Label the three colours by the numbers 0,1, and 2.
They split into three groups of 333 (and one left over who doesn't take part). One group assumes that the sum of all the hat colours is divisible by 3, one group that it gives a remainder of 1 when divided by 3, and the last that it has remainder 2 when divided by 3.
Exactly one of those three assumptions must be true.
Every person can work out their own hat colour given their assumption, so the group whose assumption is true will give all correct guesses. The other groups will all guess wrongly (and the person left over might guess wrong too).
So there are guaranteed to be 333 correct guesses.
This is optimal for the same reason as the two-colour version.

Edit 2:

As @Acccumulation pointed out in a comment, in practice it is much easier to split the 1000 people into smaller groups, each of which then apply the solution strategy outlined above. That way they only need to look at the hats in their own small group instead of at all the hats.

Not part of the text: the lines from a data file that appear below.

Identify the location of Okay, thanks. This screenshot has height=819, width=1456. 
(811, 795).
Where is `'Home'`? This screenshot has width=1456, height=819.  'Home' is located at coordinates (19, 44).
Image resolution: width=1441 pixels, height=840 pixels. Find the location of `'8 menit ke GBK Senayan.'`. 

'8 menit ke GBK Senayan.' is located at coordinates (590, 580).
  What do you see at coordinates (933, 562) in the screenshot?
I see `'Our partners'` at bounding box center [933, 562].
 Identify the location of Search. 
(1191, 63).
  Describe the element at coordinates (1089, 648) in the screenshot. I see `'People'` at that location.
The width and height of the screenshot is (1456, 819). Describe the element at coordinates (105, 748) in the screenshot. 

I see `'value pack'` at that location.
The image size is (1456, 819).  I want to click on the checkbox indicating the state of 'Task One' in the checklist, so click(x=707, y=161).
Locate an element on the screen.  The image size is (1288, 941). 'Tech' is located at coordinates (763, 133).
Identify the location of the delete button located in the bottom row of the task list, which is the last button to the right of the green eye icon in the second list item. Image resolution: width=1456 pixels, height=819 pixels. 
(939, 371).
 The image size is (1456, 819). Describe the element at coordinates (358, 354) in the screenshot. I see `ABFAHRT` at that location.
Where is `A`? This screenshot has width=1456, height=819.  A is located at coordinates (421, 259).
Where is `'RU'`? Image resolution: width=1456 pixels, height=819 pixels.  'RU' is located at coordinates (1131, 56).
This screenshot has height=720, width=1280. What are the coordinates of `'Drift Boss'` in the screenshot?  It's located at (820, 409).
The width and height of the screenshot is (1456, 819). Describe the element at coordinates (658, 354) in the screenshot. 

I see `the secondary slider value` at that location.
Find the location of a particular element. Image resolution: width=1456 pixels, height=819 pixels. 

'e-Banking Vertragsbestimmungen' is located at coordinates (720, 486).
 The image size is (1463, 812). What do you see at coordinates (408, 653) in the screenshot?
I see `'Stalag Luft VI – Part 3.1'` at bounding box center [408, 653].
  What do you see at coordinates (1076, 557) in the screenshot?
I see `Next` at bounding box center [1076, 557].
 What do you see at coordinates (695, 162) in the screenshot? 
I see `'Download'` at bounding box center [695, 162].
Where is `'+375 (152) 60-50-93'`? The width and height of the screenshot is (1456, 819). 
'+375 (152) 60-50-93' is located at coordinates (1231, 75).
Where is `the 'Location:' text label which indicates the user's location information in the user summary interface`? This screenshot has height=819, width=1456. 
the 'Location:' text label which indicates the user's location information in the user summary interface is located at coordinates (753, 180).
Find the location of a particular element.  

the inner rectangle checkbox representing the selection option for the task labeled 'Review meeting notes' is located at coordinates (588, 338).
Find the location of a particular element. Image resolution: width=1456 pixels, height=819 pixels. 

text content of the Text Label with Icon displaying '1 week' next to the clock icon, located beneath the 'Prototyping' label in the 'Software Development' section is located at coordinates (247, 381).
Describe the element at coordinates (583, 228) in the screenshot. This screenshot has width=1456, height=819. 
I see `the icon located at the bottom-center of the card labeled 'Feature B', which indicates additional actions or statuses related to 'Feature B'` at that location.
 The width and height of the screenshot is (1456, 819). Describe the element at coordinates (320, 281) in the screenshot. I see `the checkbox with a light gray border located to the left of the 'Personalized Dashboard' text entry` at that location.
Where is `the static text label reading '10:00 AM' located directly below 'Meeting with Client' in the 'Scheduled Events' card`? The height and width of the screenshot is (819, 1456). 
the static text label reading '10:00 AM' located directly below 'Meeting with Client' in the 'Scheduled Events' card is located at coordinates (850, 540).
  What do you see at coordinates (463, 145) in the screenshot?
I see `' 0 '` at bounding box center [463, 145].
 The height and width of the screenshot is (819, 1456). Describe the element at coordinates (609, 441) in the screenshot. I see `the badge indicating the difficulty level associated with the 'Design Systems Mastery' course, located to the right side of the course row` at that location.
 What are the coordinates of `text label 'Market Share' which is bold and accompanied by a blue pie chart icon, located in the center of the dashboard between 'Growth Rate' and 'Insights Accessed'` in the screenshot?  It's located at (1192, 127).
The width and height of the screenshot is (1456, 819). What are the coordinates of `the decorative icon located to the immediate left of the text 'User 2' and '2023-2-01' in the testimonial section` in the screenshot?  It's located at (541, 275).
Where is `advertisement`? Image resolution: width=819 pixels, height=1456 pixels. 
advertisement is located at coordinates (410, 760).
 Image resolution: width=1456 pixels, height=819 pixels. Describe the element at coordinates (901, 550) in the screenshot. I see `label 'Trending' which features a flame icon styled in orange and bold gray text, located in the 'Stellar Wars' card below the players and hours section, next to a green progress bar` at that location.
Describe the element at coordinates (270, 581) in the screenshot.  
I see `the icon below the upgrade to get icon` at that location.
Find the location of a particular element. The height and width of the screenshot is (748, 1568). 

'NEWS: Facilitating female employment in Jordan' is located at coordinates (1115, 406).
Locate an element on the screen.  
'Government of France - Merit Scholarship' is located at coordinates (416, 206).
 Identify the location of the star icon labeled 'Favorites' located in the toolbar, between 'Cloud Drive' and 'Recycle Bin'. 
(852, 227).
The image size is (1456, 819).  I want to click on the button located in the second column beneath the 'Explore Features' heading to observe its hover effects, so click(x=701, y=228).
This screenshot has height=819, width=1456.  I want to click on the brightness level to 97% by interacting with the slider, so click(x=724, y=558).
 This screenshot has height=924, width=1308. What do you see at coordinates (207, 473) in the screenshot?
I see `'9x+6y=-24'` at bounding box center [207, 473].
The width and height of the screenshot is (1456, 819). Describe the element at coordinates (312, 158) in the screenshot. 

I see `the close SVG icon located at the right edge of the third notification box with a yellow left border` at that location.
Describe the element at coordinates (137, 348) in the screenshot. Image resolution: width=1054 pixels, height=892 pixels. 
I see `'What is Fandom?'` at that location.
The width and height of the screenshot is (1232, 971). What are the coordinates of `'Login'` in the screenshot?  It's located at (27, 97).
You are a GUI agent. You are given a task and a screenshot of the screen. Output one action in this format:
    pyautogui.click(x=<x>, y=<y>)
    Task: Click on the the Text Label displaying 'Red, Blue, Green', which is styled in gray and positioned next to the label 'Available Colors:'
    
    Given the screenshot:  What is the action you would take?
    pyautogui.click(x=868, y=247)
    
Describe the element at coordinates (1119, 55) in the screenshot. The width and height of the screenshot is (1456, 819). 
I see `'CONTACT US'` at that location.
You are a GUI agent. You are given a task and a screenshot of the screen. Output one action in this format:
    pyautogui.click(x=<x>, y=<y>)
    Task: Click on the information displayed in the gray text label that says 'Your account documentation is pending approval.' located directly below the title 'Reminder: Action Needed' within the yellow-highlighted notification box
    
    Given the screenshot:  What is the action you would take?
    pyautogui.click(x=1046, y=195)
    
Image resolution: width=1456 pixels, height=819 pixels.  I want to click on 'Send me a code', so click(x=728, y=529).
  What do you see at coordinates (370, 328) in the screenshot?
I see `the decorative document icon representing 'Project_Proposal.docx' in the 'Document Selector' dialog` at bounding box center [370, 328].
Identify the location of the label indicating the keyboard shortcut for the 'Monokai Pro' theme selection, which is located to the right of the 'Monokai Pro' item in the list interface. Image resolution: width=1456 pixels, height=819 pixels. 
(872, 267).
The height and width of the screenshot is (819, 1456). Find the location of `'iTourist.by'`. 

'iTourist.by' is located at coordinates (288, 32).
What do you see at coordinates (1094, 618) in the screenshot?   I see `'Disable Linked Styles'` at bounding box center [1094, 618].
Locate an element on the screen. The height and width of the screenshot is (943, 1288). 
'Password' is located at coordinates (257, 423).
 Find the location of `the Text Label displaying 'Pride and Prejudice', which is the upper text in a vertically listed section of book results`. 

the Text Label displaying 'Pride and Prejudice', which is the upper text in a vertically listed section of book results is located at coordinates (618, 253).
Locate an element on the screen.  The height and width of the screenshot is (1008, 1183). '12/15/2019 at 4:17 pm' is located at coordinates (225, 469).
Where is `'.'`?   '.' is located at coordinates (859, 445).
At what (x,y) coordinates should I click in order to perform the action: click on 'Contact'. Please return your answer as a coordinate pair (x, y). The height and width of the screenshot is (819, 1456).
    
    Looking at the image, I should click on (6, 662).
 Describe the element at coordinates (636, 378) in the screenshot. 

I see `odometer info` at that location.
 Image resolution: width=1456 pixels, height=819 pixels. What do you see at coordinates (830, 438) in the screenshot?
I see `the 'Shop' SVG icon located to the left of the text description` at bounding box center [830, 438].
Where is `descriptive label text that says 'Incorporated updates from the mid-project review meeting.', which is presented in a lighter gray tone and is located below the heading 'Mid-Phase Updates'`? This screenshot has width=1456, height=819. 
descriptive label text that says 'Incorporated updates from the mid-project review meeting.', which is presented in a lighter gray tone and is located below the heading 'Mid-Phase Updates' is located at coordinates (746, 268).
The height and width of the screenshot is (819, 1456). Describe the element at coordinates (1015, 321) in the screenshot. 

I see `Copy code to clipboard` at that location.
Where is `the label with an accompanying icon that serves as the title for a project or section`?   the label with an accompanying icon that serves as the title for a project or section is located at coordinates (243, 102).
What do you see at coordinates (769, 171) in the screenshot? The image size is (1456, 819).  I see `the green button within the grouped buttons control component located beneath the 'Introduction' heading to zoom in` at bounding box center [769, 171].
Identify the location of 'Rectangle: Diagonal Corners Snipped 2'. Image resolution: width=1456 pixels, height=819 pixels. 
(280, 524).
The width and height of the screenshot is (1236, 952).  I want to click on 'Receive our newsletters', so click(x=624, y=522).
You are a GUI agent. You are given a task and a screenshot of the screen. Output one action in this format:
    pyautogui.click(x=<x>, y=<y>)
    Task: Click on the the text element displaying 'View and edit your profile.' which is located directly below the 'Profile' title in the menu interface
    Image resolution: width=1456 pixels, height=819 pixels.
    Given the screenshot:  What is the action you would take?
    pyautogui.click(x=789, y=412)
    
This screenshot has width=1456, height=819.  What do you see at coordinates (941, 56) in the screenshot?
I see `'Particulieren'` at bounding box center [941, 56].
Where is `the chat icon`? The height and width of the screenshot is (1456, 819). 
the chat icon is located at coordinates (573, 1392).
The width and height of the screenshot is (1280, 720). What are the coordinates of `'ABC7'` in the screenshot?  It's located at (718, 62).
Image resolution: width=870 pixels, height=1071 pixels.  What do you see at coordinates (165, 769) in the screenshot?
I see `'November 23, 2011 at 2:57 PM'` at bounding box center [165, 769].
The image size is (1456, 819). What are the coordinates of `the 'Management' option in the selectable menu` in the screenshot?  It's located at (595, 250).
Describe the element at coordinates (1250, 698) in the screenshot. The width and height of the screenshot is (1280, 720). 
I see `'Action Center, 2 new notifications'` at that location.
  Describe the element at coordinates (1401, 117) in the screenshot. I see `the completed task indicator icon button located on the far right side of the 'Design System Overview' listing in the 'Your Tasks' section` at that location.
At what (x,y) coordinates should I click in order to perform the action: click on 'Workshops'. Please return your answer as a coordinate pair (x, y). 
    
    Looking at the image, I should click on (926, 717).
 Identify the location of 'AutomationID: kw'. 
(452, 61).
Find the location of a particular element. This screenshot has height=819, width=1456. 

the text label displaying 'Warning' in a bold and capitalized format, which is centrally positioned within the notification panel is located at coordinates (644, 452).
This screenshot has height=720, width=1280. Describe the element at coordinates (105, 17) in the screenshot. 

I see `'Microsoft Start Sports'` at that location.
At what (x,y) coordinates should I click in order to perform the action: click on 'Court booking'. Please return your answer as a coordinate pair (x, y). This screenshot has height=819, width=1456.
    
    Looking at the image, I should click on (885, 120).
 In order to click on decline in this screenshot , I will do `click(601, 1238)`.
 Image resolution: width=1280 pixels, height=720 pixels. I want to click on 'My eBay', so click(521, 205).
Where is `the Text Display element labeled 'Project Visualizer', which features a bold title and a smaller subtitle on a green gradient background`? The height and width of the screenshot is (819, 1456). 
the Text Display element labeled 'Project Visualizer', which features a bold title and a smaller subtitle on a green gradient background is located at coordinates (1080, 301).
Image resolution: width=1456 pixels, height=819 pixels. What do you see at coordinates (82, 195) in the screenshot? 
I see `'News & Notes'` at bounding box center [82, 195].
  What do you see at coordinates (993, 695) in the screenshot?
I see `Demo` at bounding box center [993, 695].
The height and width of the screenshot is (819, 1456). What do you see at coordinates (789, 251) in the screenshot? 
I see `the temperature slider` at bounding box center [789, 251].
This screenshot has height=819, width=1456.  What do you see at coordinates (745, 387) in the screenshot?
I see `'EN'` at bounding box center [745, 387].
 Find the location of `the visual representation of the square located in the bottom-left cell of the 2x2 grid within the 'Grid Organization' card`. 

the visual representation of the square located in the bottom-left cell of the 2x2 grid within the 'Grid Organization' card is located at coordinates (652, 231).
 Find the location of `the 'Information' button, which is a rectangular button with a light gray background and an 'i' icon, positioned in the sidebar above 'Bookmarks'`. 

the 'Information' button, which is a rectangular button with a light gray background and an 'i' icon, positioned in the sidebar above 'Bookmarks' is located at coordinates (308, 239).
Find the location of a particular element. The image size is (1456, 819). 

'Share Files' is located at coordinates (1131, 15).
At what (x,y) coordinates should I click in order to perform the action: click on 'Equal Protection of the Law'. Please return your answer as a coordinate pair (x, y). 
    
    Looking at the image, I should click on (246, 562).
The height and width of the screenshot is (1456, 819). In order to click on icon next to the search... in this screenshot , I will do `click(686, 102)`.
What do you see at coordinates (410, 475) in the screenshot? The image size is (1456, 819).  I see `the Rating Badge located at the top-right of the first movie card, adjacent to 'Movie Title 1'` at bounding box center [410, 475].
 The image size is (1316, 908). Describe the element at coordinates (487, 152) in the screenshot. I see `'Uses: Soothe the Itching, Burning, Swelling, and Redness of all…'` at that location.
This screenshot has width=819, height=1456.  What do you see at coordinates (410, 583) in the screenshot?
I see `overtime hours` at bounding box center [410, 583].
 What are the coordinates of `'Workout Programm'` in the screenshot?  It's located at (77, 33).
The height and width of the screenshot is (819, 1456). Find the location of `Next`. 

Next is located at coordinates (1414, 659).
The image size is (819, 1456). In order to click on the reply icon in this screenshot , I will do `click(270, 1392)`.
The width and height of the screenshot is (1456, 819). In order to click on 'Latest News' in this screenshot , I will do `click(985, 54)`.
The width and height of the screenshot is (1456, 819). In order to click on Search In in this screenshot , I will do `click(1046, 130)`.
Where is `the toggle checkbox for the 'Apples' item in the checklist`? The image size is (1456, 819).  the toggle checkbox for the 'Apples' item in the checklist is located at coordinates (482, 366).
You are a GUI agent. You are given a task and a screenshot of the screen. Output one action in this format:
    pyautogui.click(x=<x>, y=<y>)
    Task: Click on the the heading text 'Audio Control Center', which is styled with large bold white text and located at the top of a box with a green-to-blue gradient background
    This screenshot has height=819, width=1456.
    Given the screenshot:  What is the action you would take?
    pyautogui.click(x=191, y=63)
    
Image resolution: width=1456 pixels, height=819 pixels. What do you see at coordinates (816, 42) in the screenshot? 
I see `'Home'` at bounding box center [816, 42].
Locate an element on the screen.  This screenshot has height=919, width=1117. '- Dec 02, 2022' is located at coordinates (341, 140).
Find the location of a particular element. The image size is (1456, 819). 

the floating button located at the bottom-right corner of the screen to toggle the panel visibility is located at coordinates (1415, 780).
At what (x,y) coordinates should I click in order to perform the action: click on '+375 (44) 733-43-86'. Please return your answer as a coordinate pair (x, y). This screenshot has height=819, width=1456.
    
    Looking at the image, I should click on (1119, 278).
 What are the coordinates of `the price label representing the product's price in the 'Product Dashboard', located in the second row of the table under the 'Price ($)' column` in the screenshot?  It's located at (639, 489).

So for two colours we have 500 pairs of people, and in each pair one assumes their hats will be the same colour (i.e. that there are an even number of black hats), the other that their hats will be different (i.e. an odd number of black hats).
Similarly, with three colours of hats there could be 333 groups of three people, each person in a group using a different assumption w.r.t. the sum of their trio's hat colours modulo 3.

Answer 2

First, I'd note three things:

1. The usual solution to the hat puzzle cannot be used, since the guesses must be made simultaneously, meaning nobody could pass on any information to the other players their guess.
2. With only a minute to count 1000 hats, you wouldn't have enough time to work out a definite answer by elimination, even assuming you knew the totals in advance.
3. You would have enough time to count a fairly large sample which, if selected sufficiently at random, ought to give you a fairly accurate estimate of the overall populations. Hopefully, being logicians, they'd know how to do this.

Bearing that in mind, my strategy would be:

They could all give the answer as the hat they can see the most of. That way, in aggregate, they'll at least beat random guesswork. For instance if there are 600 black hats and 400 white ones, they'll be correct 60% of the time rather than just 50%, with the accuracy rising to nearly 100% if there's a high proportion of one over the other.

The worst case is when it's 500 of each, where everyone will see slightly more of the hat that isn't their own. However, its unlikely that everyone could count to such accuracy so the results should still be about as good as guesswork in that limit.

The strategy remains the same if there are more kinds of hat added; just keep going with the one that has the highest count.

Answer 3

Assuming:

The colour of each hat is picked randomly from the available colours with equal chance of it being either colour (e.g. 50% for 2, and 33.3% for 3 different colours).

Then:

Once they've counted the total of hats of each colour on all other heads, then there is a higher chance of them having the colour that has the least amount.
E.g if there are 499 white and 500 black, then they are more likely to have a white hat.
In the case of the 3 colours this breaks down if the total is exactly 333 in each direction, as one colour will need 334 to round it up, but if the outcome is not actually evenly spread (e.g 331, 333, 335) then the strategy still holds for being one of the lowest counted colours.

However:

I believe this falls into the common misconception that if you have flipped 10 coins in a row and they've all been heads, then the next one has a higher chance of being tails. Which is obviously wrong as it will continue to be a 1 in 2 chance.
In this case, the chance of your hat being a specific colour is still that 1 in 2 or 1 in 3, despite what everything else is.

Therefore:

I believe there is no such strategy that can maximise this, given my assumption.